-- START SUPPLIED RECORDS --

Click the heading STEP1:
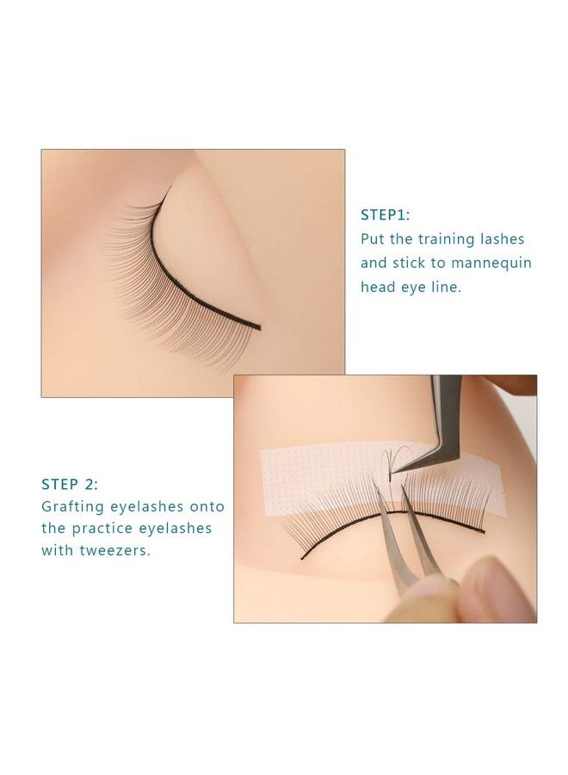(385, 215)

-- END SUPPLIED RECORDS --
-- START SUPPLIED RECORDS --

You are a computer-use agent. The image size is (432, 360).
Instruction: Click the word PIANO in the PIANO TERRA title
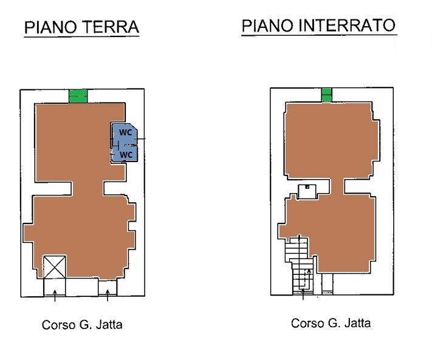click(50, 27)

-- END SUPPLIED RECORDS --

**REQUIREMENTS**
Duplicate everything from the line containing "You are a computer-use" down to the line containing "click(50, 27)", including both of those lines. Leave the pictures out.

**WRITTEN RESPONSE**
You are a computer-use agent. The image size is (432, 360).
Instruction: Click the word PIANO in the PIANO TERRA title
click(50, 27)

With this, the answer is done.